There are one or two plants which are extremely like the nettle at first sight. Lord Avebury has an illustration in his excellent little book[99] in which it is most difficult to tell which are White Deadnettles and which are stinging nettles. No doubt the harmless deadnettle is helped to escape injury by this resemblance. The Hemp Deadnettle and some Campanulas are also very like it when growing. These also are sham nettles and may escape in the same way.
There are several common greenhouse Primulas which also produce irritation of the skin. When handled by gardeners a painful smart is set up which lasts for some time. Primula obconica is the worst of these, but P. sinensis, P. cortusoides, and P. Sieboldii sometimes have the same effect. In all these cases it is due to a peculiar secretion of certain glandular hairs.[100]
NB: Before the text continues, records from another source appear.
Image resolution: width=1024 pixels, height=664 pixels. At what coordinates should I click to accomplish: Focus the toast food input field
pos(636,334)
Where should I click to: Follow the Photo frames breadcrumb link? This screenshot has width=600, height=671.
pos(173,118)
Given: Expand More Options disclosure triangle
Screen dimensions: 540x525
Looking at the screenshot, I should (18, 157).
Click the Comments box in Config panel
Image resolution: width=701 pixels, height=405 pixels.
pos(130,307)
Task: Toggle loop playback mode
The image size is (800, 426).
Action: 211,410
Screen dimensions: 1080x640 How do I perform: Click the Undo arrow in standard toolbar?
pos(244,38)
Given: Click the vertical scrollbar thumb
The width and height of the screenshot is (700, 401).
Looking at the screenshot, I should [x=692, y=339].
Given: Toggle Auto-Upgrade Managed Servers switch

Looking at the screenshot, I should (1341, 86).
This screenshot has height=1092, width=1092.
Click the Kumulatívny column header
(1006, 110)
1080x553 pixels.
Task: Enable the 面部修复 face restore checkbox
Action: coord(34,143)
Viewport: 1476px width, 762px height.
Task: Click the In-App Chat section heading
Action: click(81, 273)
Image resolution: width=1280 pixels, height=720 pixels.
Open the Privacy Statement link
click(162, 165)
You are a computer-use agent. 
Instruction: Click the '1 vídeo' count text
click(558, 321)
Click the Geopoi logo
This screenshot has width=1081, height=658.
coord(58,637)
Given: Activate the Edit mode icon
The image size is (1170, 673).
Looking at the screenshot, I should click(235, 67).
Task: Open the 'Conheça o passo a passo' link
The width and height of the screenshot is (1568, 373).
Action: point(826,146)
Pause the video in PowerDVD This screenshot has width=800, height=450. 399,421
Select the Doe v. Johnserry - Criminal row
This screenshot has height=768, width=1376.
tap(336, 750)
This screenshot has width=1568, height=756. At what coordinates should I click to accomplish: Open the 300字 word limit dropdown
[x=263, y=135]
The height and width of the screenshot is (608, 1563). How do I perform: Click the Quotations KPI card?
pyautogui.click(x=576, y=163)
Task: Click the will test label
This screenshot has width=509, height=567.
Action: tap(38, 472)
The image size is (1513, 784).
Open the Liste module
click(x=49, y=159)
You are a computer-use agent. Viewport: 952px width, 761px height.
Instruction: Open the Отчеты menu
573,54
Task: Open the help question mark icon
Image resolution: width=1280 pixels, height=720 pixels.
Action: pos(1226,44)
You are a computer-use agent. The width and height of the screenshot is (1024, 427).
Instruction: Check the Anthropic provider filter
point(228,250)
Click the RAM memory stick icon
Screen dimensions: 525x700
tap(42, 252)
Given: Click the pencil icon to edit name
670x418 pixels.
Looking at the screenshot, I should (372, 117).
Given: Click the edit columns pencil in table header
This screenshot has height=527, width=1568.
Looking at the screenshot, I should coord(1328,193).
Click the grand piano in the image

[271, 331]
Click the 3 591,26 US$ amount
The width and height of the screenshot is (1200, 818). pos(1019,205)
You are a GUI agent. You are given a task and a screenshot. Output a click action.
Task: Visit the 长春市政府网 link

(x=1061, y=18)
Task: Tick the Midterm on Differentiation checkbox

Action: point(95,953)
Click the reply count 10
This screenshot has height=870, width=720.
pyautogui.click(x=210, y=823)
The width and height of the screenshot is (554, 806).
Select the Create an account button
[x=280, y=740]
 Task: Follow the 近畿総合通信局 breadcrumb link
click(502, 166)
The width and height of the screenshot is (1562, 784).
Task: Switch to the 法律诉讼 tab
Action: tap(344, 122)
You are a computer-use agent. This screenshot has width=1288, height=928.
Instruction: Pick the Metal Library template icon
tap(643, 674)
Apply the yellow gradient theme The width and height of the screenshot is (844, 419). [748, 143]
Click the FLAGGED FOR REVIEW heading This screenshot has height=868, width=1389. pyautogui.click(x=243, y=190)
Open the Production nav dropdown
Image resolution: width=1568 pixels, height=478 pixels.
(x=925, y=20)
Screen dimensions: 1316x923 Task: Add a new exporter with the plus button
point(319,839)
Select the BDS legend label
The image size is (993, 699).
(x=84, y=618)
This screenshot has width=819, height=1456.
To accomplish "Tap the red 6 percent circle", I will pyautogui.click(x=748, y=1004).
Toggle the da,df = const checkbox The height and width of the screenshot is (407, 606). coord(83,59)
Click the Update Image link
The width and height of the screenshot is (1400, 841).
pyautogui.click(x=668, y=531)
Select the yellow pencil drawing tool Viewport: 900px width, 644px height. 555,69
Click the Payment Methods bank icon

The methods of protection against grazing animals so far described, such as stinging hairs, thorns, spines, etc. (see page [190]), are obvious enough, but perhaps the most ingenious system of defence is that exhibited by the Sensitive Plant and a few others.
When man or any heavy animal is approaching certain Indian plants, their leaves suddenly drop, and the leaflets close together. The mere shaking of the ground or of the air produces these extraordinary movements in the sensitive Woodsorrel (Oxalis sensitiva), in two Leguminous plants (Smithia sensitiva and Aeschynomene indica), and in several Mimosas.
When one leaf-tip of Mimosa pudica, the Sensitive Plant (par excellence), is touched or injured, a series of changes begin. All the little leaflets shut up one after the other; then the secondary stalks drop; after this the main stalk of the leaf suddenly droops downwards. After a short interval, the next leaf above goes through identically the same movements. If the shaking or injury is severe, every leaf from below upwards moves in the same way.
One probable advantage of these movements can be understood from the behaviour of flies, which alight upon the leaves and make them drop. The flies are startled and go away. Grazing animals will consider such behaviour in a vegetable as very uncanny, and will probably go to some other less ingeniously protected plant.
Of course such extraordinary behaviour has been a challenge to the botanical world, and there is an overwhelming mass of speculation, and observations about the Sensitive Plant.
It has been proved that the movements are caused by the thickened part at the base of the main stalk of the leaf. This is swollen, and full of water, and much thicker than the stalk itself. It is by this thickened portion that the leaf is kept at its proper angle. When the tip of the leaf is shaken or injured, the cells on the under side of this swollen part allow their water to exude into the spaces between them, and in consequence down comes the leaf-stalk.
This is not, by any means, a full or even a sufficient explanation. There is certainly some peculiar sending of messages from the tip of the leaf to the swollen part itself. It is not safe to say that it is a nerve message, but the process resembles the way in which messages are sent by the nerves in animals. Not only so, but the contraction of the under side and a corresponding expansion on the upper side, resembles the muscular movements of contraction and expansion in animals.
It must always be remembered that plants are alive; their living matter is not in any way (so far as we know) essentially different from that of animals or of man. Their living matter (protoplasm) in leaf-stalks and leaves is cut up into boxes or cells, each enclosed in a case or wall of its own. Yet these are not entirely independent and unconnected, for thin living threads run from cell to cell, so that there is an uninterrupted chain of protoplasm all along the leaf, leaf-stalk, and stem.